I love food!!!

But, our family has had an on-going love/hate relationship with food for the past two years now.

Our autistic four-year-old son, Isaiah, has not always had autism.

As a baby and toddler, we recall him having great eye-contact, following directions, and having good overall comprehension. Looking back, we can see now, that his diet influenced much of his autistic development from 11 moths on.

There has been much discussion and research on the gut-brain connection. When you drink alcohol in excess, for example, does it not impair your brain function? Food can, much in the same manner, have adverse effects on the brain, and can be particularly harmful during a child’s developmental age. Not just any food… bad foods. But what is a bad food? Well, that is a whole other post on it’s own. Sometimes, however, foods you wouldn’t even consider harmful can cause a lot of damage if you have a damaged gut lining and poor digestion.

Isaiah’s eye contact lessened and he started behaving in a drunk-like manner often times. We’ve tried the gluten-free, diary-free diet, but that didn’t resolve anything and we saw little change. It simply wasn’t enough. We came across a program called the Body Ecology Diet which seems to hold a lot of hope for his condition. It incorporates a lot of organic meats, healthy fats, vegetables, sour fruits, and cultured veggies to help restore good gut flora. We’ve had Isaiah on this diet for the last four months and have already seen improvement in eye-contact, answering questions with “Yes,” articulating prayer during meal time, asking for certain food items, playing more with his sister (he used to not play at all and did a lot of stimming), and sleeping through the night without wetting the bed. These are all amazing feats! I greatly look forward to the upcoming months and the additional improvements he will make.
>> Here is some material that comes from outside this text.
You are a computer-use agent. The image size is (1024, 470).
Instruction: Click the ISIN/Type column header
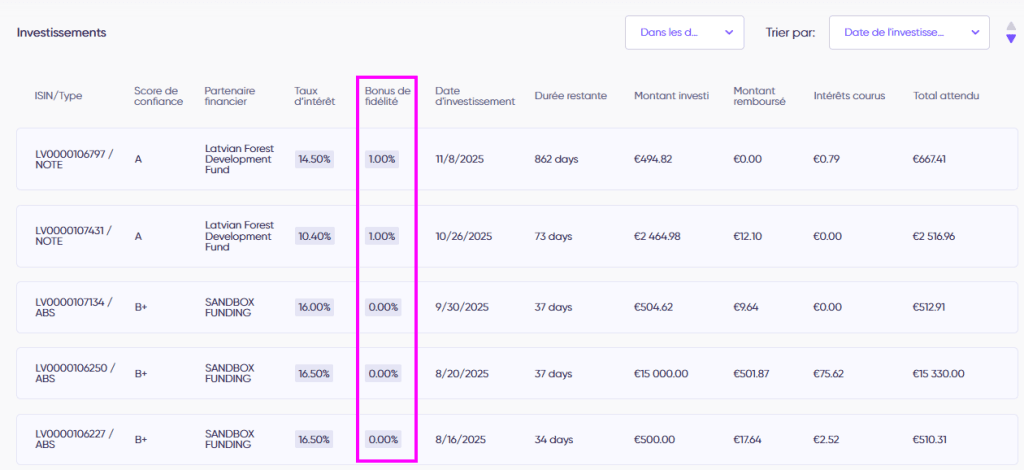pos(58,96)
Dinners for us should contain 20% protein and 80% vegetables of a non-starchy consistency. Costco has Atlantic wild-caught salmon in stock right now, and it is so fresh and delicious.  So, I have been taking advantage of this seasonal item and making salmon about twice a week.

We enjoyed our baked salmon with a luscious onion lemon butter sauce, corn on the cob, and farm fresh steamed green-beans with garlic.

This is such a great improvement to our diet, as take-out foods, restaurant meals, precessed meats, flour products, and sugar used to be too much a part of our lives.

After dinner, we enjoyed a little playtime.